For perspective, $370 million for system power purchases (pdf) is enough power to:
  • run MCE’s entire electric load throughout its core Marin County service area for 9 years, or alternatively; [1]
  • run MCE’s entire electric load throughout its Marin, Napa, Solano, and Contra Costa counties service area for 1.5 years; [2]
  • either of which results in 7.6 billion pounds of GHG emissions. [3]

The Writing Was on the Wall

In 2015, MCE CEO Dawn Weisz executed a gas-fired power contract in the midst of claiming to ramp up MCE’s clean energy content. Weisz said the gas-fired power would “reduce greenhouse gas emissions” and “support local jobs,” the same promises (pdf) made years earlier when lobbying on behalf of renewables while telling everyone MCE would unhook from dirty and dangerous fossil fuels (pdf).
MCE flourished under the cover of positive editorials (pdf) written by a press incapable of addressing clean energy’s technical shortcomings, effusing about the agency’s substantial inroads against brown power (while MCE was busily executing millions of dollars of brown power contracts). MCE’s positive image fueled the launch of all other CCAs and perpetuated the carbon-free story. More to the point, per a compiled brown power contracts table, in footnote 4 (here (pdf)), the timing of MCE’s behind-the-scenes purchases of dirty power was at odds with its represented image to the public and to regulators.

Brown power is a required component of electric reliability. That truism combined with the reality of clean energy’s dirty supporting infrastructure, including the manufacturing and disposal of batteries, solar panels, and windmills, needs to be acknowledged and embraced. There are no free lunches. Otherwise we’re self-deceived by a very expensive and wasteful green energy illusion.

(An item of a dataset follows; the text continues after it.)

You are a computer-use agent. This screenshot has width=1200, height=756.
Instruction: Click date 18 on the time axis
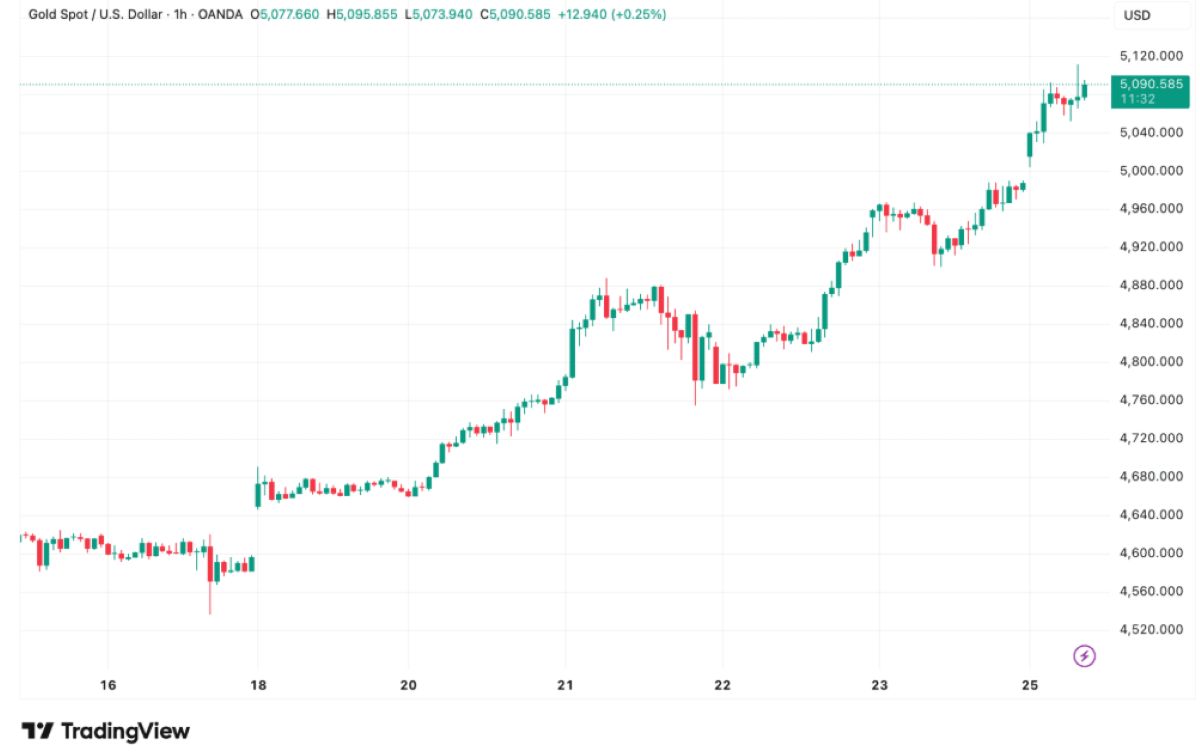tap(258, 686)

[ 1 ] MCE’s Marin-based electric load = 896,393 MWh, per Marin Energy Authority Joint Powers Agreement, Amendment No. 15, dated November 19, 2020. At assumed $46 per megawatt-hour (MWh), $370,676,880 buys 8,058,193 MWhs. 8,058,193 / 896,393 = 8.99 years.

[ 2 ] MCE’s total annual electric loads may be found in its calendar year 2020 Power Source Disclosure, Schedule 1, filed with California Energy Commission: Light Green 5,070,881 MWh + Deep Green 190,816 MWh + Local Sol 513 MWh = 5,262,210 MWh in 2020. 8,058,393 / 5,262,210 = 1.5 years.

[ 3 ] $370,676,880 for system power contracts. Average system power price throughout the year is about $46 per megawatt-hour (MWh). Each MWh has a standard emission rate, per CARB regulation, of 943.58 lbs CO2/ MWh. Therefore, ($370,676,880 / $46 per MWh) x 943.58 lbs CO2 / MWh = 7,603,549,792 lbs of greenhouse gas emissions.

Jim Phelps
Jim Phelps
Author
Jim Phelps spent 35 years in the power industry as an engineering contractor and utility rate analyst. He served nearly four years supporting and implementing California’s new standardized energy reporting law, AB 1110, at the California Energy Commission. He has written extensively about Community Choice Energy for the past twelve years.